Task details: Gather every line below that contains the string "dropdown", and copy each one out in full.

The input:

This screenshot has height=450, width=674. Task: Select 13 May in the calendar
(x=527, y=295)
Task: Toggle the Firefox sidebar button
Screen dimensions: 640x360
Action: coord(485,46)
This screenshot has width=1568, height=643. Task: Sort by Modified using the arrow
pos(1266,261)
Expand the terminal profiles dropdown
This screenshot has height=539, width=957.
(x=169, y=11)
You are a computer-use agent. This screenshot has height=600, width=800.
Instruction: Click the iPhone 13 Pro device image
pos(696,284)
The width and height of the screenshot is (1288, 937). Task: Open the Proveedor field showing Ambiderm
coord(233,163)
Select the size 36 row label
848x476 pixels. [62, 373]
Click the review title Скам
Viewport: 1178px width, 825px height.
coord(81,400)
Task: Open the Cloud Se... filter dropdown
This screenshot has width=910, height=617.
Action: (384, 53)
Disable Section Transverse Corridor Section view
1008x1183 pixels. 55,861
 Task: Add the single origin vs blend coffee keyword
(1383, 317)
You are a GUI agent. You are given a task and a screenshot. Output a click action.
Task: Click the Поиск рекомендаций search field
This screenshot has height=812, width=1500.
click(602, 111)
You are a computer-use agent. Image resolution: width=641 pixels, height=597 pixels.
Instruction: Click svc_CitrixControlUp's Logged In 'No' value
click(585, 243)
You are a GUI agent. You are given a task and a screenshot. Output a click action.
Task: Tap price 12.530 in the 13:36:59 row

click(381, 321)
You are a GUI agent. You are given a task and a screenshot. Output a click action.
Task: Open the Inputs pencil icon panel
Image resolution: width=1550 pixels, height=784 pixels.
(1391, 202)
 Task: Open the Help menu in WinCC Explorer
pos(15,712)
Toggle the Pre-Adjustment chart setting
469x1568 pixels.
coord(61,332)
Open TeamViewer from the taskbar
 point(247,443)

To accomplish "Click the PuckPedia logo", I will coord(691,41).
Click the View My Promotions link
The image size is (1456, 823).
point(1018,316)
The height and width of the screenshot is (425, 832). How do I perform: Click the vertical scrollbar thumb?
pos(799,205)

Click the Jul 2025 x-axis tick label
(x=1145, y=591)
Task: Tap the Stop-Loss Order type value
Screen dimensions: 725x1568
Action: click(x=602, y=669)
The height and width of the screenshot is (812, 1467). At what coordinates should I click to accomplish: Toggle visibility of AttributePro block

The answer:
Expand the terminal profiles dropdown
Task: Open the Cloud Se... filter dropdown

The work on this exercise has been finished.